_Task goal_.
Return every line in the records that contains the string "Describe". Matches must agree in case.
++++ Stored records
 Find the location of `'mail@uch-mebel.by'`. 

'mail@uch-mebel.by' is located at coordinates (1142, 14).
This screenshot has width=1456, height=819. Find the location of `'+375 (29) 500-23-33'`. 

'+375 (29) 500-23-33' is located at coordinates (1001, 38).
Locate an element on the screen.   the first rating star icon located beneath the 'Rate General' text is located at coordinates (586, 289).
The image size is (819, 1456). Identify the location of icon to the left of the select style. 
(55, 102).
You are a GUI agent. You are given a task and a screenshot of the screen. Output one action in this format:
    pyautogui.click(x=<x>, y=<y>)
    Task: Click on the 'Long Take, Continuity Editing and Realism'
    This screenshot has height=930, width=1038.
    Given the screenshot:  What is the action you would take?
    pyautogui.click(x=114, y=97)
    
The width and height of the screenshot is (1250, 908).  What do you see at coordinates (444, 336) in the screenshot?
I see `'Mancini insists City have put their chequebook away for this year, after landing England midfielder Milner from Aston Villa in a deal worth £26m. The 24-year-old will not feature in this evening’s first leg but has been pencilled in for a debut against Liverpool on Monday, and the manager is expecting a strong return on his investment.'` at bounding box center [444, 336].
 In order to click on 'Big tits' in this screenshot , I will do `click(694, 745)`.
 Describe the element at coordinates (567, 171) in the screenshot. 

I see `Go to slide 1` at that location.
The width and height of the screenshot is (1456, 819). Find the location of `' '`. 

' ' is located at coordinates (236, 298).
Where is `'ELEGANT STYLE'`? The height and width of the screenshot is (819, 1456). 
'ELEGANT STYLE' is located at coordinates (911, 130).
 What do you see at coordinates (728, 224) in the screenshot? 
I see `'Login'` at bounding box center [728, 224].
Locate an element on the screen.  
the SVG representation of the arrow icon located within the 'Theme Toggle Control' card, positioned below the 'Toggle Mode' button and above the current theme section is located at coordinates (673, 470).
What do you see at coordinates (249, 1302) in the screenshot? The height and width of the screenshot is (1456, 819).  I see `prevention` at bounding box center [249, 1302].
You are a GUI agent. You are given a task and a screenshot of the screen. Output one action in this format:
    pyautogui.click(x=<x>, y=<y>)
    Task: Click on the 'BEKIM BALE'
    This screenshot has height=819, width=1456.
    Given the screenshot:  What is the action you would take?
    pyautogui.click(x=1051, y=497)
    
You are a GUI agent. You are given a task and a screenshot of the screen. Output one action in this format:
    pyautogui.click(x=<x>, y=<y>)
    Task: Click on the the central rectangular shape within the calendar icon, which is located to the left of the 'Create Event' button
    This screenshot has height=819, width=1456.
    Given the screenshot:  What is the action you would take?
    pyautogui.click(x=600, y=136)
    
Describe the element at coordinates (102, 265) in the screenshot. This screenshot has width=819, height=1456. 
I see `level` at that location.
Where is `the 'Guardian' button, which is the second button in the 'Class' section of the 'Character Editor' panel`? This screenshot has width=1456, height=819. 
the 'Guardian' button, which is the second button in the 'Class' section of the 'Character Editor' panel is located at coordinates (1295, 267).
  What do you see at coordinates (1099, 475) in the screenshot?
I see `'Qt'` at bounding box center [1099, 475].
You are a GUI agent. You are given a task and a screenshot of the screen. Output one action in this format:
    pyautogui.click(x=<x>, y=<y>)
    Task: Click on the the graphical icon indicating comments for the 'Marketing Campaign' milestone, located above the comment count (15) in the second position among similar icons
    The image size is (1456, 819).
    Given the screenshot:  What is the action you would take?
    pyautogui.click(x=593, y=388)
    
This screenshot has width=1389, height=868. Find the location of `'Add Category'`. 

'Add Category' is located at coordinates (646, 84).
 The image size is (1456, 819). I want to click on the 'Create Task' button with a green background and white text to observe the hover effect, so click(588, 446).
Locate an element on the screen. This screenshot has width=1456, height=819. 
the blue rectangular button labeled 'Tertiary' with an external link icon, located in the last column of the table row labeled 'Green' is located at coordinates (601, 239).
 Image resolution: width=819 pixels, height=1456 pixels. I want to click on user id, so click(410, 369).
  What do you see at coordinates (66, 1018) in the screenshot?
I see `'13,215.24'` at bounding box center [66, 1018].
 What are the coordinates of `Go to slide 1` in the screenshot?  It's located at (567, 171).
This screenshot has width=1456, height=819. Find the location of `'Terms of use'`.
++++++++
_Answer to the task_.
 Describe the element at coordinates (567, 171) in the screenshot. 
Describe the element at coordinates (102, 265) in the screenshot. This screenshot has width=819, height=1456. 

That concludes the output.